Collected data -
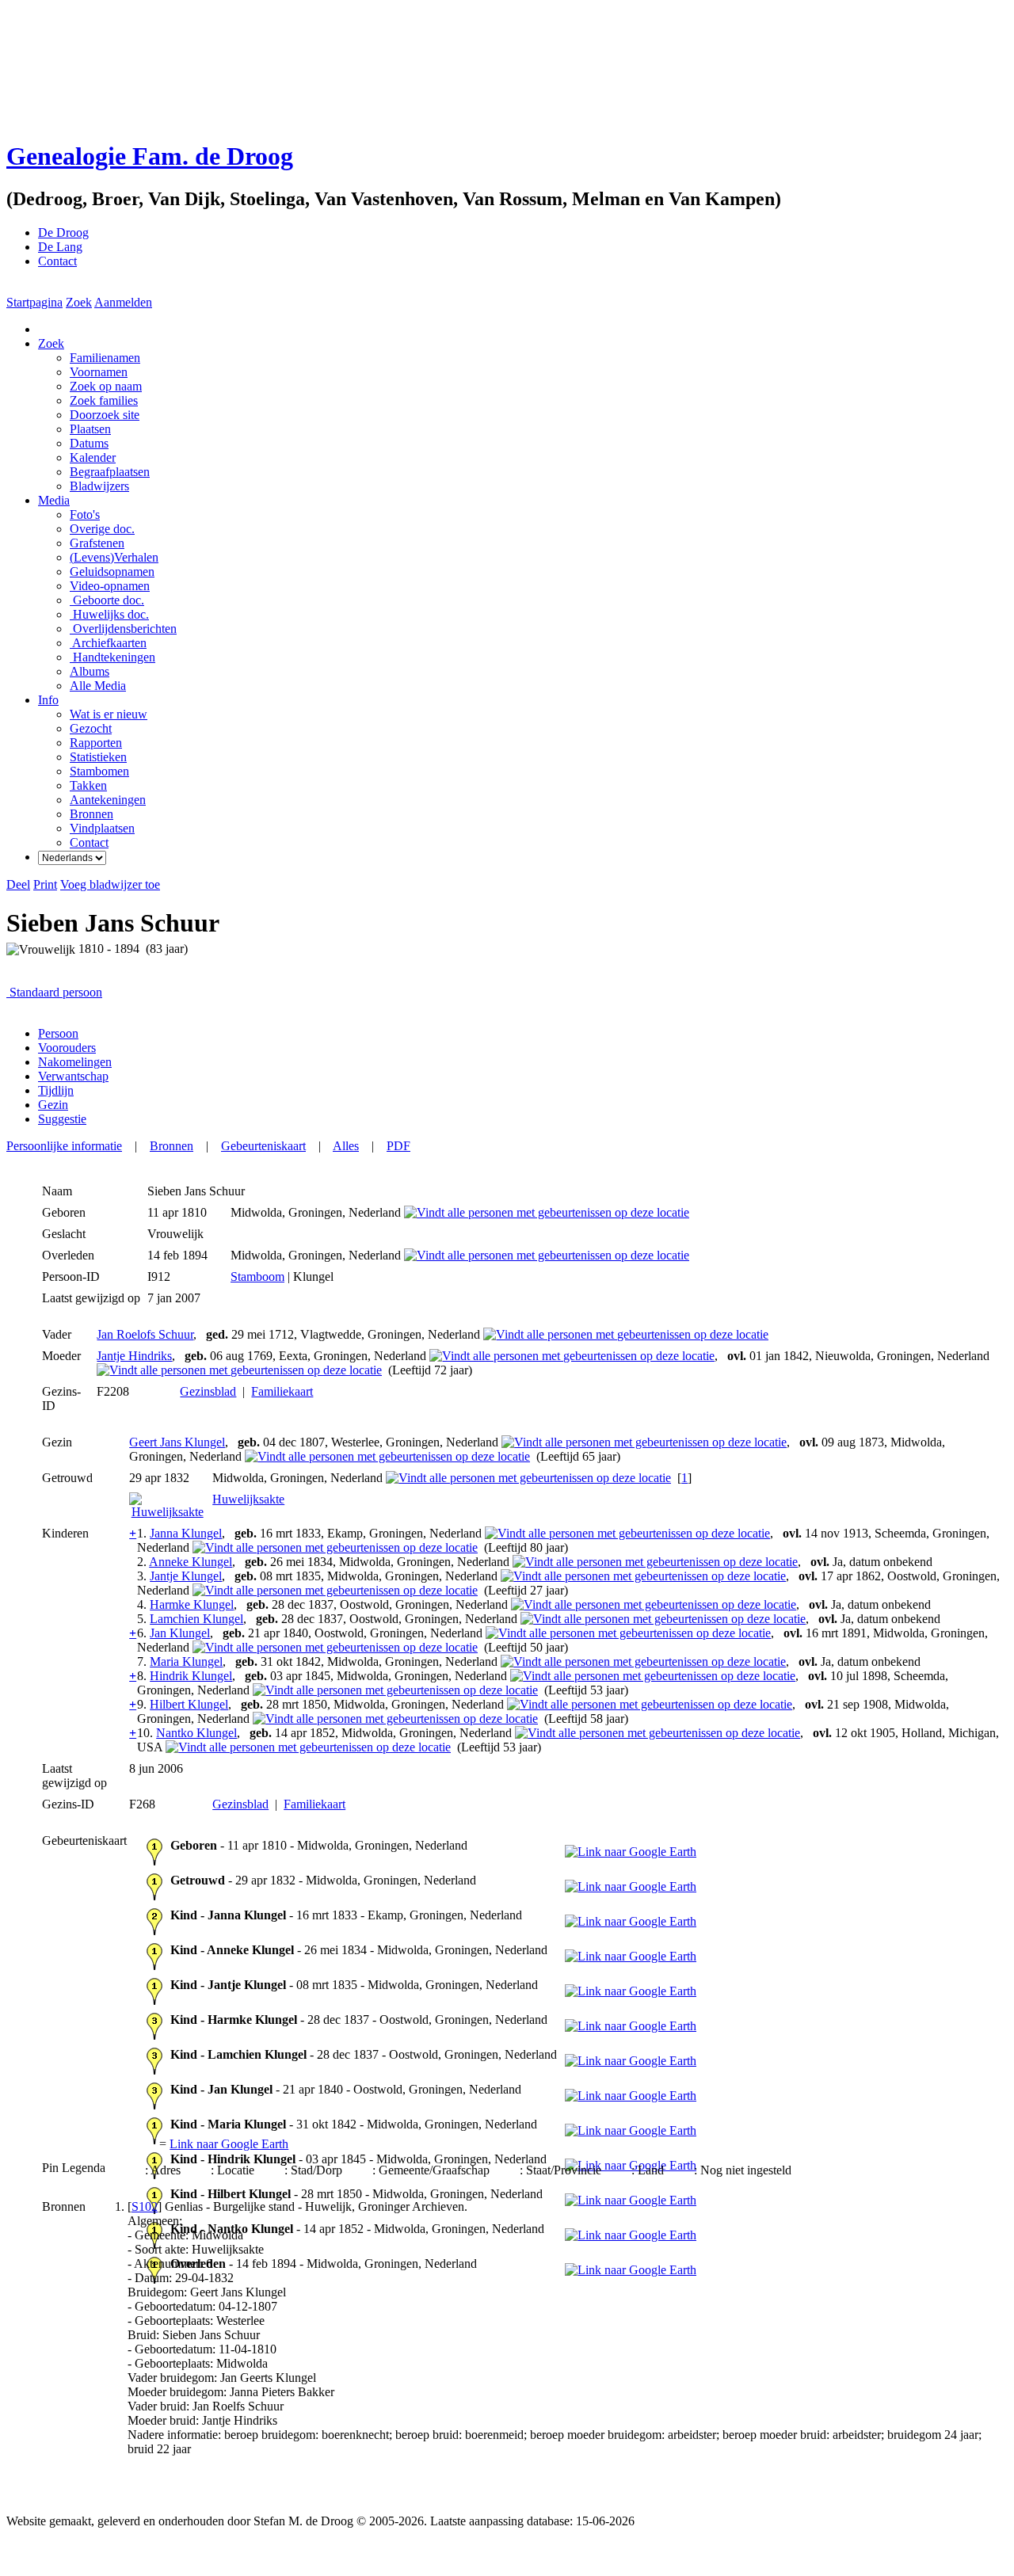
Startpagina (34, 302)
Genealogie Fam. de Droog (149, 156)
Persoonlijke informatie (64, 1146)
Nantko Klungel (196, 1733)
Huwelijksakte (248, 1499)
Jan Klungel (180, 1633)
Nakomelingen (75, 1062)
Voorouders (67, 1047)
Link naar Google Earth (229, 2144)
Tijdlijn (56, 1090)
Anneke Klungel (190, 1561)
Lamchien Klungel (196, 1618)
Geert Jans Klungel (177, 1442)
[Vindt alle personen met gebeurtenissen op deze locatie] (546, 1212)
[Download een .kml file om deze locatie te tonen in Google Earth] (630, 1851)
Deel (18, 884)
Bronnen (171, 1146)
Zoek (79, 302)
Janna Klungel (186, 1533)
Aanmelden (123, 302)
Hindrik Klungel (191, 1675)
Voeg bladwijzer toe (110, 884)
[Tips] (110, 992)
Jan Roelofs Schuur (145, 1334)
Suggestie (62, 1119)
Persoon (58, 1033)
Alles (346, 1146)
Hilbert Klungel (189, 1704)
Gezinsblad (208, 1391)
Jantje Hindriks (134, 1355)
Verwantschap (73, 1076)
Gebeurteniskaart (263, 1146)
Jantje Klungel (186, 1576)
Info (48, 700)
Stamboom (257, 1276)
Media (54, 500)
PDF (398, 1146)
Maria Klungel (186, 1661)
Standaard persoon (56, 992)
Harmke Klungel (192, 1604)
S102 (145, 2206)
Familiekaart (282, 1391)
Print (45, 884)
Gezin (53, 1104)
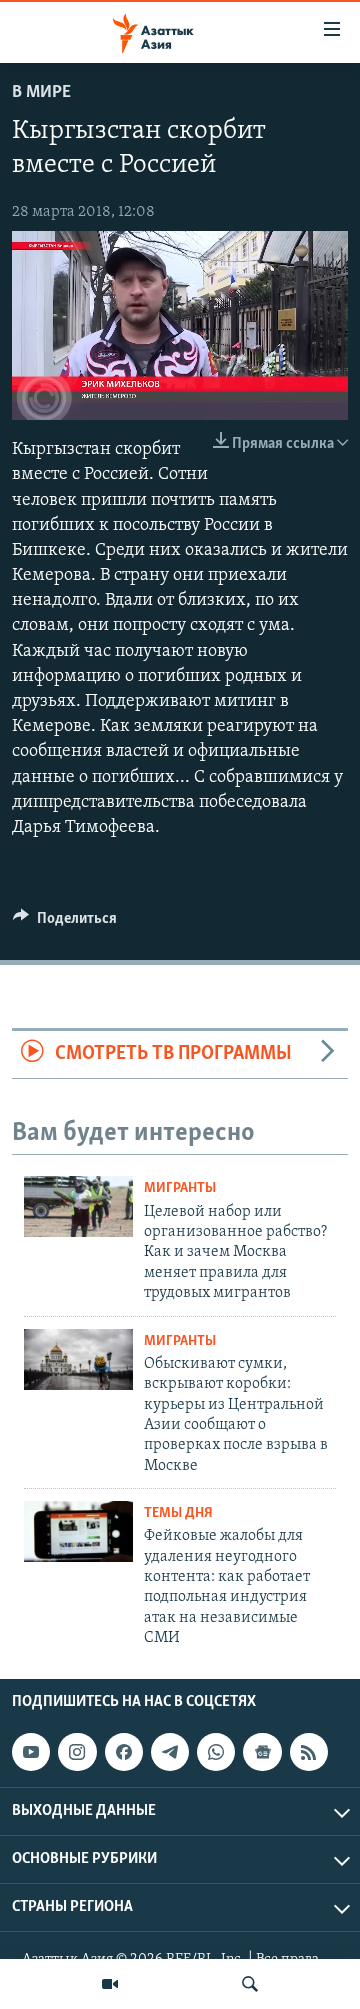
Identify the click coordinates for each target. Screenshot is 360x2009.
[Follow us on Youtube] (31, 1752)
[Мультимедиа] (110, 1984)
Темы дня (178, 1513)
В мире (41, 93)
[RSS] (309, 1752)
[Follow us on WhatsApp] (216, 1752)
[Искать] (250, 1984)
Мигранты (180, 1188)
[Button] (65, 923)
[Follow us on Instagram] (77, 1752)
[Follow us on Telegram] (170, 1752)
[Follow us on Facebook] (124, 1752)
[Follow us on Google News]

ABOUT THIS TASK -
Exact repetition is the task: every line from the start of the data to the line with "Lamchien Klungel (196, 1618)", inclusive, and none after it, pictures omitted.

EXPECTED ANSWER -
Startpagina (34, 302)
Genealogie Fam. de Droog (149, 156)
Persoonlijke informatie (64, 1146)
Nantko Klungel (196, 1733)
Huwelijksakte (248, 1499)
Jan Klungel (180, 1633)
Nakomelingen (75, 1062)
Voorouders (67, 1047)
Link naar Google Earth (229, 2144)
Tijdlijn (56, 1090)
Anneke Klungel (190, 1561)
Lamchien Klungel (196, 1618)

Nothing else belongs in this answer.